:: BRANO DA LEGGERE

Negli ultimi 15 anni l’ammontare della raccolta nel settore del gioco è passato da circa 35 miliardi di euro nel 2006 a quasi 89 nel 2020, contestualmente a una sostanziale stabilità della spesa netta e del gettito fiscale. Tuttavia, come prevedibile, nel 2020 tutte le dimensioni del gioco hanno fatto registrare una forte riduzione rispetto all’anno precedente, soprattutto a causa dell’emergenza sanitaria legata alla diffusione del Covid19. Si tratta comunque di un comparto il cui peso economico rappresenta una fonte rilevante e stabile di gettito erariale per l’Italia. Allo stesso tempo, però, sono molti i fattori che lo rendono costantemente oggetto di attenzione pubblica: fra tutti, la sua permeabilità all’illegalità e la sua correlazione a potenziali profili patologici nel consumo.
Parte da queste premesse il paper dal titolo “Oltre le incertezze. Verso il riordino del gioco legale” curato dal team dell’Istituto per la Competitività (I-Com). La ricerca sistematizza i principali interventi normativi che si sono susseguiti nel tempo nel settore a fini regolatori, individuandone le principali criticità anche alla luce dei più recenti precedenti giurisprudenziali, tra cui le pronunce in materia da parte della Corte di Giustizia europea e del Consiglio di Stato.

::::

*COSA DEVI FARE*:
Rispondi a queste domande sul brano sul gioco, una per riga:
1. A quanto ammontava la raccolta nel settore del gioco nel 2006?
2. Qual è il titolo del paper?
3. Chi ha curato il paper?

:: DATI DA ESAMINARE

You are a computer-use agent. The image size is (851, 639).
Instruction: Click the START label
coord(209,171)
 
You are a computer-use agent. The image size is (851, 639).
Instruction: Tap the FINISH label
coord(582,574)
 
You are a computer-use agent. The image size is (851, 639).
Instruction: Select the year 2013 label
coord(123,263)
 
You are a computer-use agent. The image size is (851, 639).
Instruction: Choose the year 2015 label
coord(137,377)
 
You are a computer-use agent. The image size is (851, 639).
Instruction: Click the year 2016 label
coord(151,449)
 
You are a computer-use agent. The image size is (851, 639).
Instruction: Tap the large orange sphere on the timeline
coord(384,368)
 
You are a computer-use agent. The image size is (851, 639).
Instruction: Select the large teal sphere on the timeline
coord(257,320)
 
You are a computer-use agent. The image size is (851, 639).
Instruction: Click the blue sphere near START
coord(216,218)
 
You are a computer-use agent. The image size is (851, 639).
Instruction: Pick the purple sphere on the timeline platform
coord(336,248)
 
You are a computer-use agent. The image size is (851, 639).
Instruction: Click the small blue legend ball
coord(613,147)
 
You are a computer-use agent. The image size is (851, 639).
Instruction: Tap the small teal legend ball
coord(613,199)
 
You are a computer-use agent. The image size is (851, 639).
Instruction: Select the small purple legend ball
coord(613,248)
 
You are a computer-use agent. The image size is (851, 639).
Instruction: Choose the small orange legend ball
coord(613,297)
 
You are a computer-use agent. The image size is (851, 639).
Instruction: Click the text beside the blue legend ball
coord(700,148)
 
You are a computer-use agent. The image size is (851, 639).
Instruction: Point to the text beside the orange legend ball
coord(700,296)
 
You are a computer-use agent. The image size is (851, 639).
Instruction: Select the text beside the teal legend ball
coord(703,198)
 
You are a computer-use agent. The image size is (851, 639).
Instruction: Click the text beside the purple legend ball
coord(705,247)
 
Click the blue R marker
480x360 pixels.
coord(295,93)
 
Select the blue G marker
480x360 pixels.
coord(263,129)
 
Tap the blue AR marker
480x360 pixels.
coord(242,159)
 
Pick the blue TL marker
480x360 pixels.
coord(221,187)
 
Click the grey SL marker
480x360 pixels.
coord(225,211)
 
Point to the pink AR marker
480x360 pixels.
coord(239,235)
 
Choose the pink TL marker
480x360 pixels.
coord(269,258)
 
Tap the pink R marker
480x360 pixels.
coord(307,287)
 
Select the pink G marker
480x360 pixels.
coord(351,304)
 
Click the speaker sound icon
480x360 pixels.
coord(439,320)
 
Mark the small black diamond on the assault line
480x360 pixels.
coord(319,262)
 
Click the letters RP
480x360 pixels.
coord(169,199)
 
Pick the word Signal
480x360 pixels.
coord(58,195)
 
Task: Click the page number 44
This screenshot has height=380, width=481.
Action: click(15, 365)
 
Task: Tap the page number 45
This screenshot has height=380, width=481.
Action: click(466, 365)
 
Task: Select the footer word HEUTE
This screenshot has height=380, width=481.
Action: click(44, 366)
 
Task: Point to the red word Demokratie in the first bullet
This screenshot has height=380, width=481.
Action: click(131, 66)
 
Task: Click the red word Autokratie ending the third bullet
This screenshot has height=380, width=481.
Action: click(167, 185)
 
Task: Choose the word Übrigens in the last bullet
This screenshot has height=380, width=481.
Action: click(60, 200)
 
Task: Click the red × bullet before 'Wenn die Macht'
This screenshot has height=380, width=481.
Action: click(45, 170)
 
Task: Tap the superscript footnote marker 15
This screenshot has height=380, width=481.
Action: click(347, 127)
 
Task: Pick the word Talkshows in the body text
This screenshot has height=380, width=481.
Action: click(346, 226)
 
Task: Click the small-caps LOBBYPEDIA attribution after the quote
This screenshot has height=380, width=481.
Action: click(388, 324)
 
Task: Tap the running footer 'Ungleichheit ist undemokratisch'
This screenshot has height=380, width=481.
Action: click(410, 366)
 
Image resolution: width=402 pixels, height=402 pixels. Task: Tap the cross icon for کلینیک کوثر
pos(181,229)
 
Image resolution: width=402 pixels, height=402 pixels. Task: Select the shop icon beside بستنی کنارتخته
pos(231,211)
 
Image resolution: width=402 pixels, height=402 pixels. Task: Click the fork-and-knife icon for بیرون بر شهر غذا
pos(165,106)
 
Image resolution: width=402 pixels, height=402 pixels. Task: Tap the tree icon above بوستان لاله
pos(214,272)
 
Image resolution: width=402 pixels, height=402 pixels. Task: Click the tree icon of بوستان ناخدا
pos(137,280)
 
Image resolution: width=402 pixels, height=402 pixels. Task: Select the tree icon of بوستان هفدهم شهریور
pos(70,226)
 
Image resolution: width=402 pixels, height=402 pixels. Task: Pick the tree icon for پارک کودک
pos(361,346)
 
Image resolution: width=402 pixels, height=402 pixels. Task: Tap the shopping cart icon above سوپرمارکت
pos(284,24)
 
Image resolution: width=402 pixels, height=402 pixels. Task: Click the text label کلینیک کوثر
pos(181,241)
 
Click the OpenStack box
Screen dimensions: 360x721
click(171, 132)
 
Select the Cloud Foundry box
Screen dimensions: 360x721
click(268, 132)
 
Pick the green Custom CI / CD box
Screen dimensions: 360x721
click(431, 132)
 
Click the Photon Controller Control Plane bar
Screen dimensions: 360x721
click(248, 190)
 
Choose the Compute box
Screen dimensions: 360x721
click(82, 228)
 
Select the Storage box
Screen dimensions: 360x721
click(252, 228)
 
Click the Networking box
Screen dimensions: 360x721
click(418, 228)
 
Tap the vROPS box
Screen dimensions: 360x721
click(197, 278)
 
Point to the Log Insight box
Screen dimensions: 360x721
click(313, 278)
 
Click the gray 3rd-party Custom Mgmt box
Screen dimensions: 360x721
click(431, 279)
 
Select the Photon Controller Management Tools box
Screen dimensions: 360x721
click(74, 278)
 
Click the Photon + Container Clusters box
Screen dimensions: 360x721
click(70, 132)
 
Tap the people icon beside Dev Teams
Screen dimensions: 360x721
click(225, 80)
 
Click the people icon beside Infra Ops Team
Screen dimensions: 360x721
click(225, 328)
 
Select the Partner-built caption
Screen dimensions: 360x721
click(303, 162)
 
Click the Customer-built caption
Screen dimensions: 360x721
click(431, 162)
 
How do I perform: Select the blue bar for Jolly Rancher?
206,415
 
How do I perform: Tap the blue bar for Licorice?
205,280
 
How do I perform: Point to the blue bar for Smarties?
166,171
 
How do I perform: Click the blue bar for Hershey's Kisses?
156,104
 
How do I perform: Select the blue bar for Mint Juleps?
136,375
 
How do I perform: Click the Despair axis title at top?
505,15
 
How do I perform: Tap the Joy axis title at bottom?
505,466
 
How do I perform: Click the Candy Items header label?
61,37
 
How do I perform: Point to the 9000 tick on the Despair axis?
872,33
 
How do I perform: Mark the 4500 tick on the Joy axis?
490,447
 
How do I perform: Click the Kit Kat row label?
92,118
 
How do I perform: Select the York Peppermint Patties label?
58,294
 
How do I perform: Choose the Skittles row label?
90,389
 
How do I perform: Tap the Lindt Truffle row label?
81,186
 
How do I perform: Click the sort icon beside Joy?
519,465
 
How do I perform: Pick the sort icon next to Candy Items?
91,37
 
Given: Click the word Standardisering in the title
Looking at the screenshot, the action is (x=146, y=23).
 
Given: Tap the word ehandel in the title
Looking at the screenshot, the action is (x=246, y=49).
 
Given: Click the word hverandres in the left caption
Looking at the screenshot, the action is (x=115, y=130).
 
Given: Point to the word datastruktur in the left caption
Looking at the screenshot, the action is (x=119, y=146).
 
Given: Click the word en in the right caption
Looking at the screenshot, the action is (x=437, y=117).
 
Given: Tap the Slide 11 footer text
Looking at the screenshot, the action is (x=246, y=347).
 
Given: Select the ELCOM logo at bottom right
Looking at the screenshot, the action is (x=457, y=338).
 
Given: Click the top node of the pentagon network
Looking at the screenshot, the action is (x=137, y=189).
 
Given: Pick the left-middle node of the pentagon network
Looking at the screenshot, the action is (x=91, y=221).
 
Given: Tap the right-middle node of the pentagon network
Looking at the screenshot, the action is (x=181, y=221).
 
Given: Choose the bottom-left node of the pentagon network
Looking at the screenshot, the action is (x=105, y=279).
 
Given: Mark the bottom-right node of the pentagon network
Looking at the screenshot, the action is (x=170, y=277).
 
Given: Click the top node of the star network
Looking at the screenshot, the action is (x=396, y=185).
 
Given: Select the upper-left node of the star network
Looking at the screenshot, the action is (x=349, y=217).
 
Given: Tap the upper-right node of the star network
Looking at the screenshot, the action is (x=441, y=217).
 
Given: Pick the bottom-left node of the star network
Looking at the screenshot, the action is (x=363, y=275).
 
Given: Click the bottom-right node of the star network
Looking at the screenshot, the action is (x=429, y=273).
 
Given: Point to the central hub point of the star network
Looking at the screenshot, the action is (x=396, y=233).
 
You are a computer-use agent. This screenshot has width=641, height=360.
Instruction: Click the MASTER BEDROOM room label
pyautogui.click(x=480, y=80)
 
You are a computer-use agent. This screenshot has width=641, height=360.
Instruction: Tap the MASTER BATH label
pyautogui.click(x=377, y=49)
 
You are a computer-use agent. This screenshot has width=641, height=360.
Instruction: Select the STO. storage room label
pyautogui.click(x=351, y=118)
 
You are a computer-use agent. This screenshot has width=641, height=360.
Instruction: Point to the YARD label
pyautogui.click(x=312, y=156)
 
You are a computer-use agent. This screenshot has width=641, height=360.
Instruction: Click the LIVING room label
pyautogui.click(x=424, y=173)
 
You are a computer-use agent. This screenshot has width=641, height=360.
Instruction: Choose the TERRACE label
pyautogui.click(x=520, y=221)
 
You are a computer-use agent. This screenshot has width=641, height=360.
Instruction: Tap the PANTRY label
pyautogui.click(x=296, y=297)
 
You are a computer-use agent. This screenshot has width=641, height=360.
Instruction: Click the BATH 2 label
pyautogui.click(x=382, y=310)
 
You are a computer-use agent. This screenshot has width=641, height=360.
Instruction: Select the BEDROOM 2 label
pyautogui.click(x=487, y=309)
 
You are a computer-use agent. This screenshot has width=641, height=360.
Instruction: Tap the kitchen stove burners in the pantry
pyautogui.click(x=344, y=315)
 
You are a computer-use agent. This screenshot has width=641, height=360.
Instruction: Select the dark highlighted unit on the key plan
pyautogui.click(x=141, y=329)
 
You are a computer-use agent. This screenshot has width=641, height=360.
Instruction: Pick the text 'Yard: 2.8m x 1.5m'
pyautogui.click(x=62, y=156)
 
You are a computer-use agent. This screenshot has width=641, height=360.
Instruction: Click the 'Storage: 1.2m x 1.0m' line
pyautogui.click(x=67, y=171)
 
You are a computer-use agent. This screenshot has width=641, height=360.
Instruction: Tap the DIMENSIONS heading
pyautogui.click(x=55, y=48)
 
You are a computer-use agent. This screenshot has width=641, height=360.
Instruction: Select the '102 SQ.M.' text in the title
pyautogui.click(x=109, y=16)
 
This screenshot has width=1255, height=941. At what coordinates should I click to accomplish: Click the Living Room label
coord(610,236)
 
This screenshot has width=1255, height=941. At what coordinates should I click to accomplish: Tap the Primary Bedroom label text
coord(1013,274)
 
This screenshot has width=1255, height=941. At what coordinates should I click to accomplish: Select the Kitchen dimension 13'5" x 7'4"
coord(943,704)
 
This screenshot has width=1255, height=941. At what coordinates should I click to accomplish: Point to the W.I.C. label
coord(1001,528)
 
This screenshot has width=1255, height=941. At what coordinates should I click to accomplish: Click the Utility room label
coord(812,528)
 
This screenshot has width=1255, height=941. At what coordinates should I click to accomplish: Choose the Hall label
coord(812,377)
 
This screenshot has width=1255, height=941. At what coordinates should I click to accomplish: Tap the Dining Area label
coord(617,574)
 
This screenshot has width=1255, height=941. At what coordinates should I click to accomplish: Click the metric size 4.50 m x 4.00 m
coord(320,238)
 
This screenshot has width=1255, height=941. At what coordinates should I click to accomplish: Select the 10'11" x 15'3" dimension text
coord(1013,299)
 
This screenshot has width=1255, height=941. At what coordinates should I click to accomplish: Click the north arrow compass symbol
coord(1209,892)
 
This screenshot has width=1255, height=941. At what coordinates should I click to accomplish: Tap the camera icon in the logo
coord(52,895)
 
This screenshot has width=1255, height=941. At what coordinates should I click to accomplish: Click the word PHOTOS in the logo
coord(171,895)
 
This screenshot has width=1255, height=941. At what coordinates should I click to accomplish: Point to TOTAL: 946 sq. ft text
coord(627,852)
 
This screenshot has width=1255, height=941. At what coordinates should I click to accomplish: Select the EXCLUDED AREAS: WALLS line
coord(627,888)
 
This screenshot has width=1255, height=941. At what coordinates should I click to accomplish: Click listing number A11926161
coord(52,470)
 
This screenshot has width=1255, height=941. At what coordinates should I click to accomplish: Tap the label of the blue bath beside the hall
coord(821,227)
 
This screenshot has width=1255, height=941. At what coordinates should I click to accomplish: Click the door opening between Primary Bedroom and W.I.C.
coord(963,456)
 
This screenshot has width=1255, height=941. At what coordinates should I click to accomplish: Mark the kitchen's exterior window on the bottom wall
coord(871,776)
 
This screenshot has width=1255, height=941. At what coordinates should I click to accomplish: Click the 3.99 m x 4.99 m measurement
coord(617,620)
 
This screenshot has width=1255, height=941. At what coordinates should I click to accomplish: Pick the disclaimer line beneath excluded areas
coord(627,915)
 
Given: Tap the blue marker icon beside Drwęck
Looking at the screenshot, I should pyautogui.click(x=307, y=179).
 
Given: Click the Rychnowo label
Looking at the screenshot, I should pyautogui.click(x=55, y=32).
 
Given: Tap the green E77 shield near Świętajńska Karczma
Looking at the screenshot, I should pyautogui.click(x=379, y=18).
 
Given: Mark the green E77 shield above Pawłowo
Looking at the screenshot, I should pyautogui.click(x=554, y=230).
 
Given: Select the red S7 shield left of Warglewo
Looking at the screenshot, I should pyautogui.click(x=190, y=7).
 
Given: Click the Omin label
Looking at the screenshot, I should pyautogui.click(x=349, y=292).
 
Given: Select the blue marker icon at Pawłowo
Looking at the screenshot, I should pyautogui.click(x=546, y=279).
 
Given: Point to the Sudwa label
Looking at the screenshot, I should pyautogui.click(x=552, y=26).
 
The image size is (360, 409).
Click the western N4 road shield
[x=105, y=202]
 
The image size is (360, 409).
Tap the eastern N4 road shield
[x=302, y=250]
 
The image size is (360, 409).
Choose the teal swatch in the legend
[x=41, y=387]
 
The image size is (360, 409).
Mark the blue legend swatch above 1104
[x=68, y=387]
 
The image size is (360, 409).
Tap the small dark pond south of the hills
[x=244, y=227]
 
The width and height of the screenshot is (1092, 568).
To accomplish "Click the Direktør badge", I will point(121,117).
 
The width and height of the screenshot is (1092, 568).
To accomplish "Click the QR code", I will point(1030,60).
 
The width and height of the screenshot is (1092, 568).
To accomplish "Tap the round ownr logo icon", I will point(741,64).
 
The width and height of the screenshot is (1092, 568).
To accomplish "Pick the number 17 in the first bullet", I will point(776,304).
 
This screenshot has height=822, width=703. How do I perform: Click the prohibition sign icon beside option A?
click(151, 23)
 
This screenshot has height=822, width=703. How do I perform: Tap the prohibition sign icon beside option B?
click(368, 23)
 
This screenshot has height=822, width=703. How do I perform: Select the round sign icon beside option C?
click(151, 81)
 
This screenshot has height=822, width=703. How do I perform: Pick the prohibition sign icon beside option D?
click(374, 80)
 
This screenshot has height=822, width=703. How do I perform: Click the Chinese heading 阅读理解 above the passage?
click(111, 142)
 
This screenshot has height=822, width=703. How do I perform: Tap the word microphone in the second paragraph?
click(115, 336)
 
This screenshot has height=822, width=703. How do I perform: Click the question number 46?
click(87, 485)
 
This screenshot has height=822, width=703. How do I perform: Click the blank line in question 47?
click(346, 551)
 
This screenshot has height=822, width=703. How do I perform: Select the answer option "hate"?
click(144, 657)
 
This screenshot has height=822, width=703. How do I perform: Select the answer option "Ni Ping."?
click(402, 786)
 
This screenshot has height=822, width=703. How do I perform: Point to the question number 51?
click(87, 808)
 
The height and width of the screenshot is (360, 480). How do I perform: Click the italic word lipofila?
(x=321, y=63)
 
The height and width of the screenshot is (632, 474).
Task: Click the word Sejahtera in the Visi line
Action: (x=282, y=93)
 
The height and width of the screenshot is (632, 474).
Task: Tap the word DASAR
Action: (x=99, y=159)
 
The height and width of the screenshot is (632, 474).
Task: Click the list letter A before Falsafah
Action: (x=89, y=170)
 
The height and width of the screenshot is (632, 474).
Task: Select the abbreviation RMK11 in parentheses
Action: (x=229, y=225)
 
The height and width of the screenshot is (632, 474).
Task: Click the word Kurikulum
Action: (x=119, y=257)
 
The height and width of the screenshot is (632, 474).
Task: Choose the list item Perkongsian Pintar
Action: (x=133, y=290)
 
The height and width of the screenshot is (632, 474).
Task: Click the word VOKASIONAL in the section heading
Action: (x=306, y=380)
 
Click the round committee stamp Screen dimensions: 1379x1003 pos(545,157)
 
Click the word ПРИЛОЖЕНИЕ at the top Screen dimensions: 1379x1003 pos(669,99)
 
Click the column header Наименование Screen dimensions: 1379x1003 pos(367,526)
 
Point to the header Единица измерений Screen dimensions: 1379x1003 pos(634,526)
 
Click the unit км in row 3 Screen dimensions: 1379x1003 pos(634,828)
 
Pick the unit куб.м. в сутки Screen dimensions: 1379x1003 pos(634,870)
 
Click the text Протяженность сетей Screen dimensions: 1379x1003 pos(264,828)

::::

*RISULTATO*:
1. Circa 35 miliardi di euro.
2. "Oltre le incertezze. Verso il riordino del gioco legale".
3. Il team dell'Istituto per la Competitività (I-Com).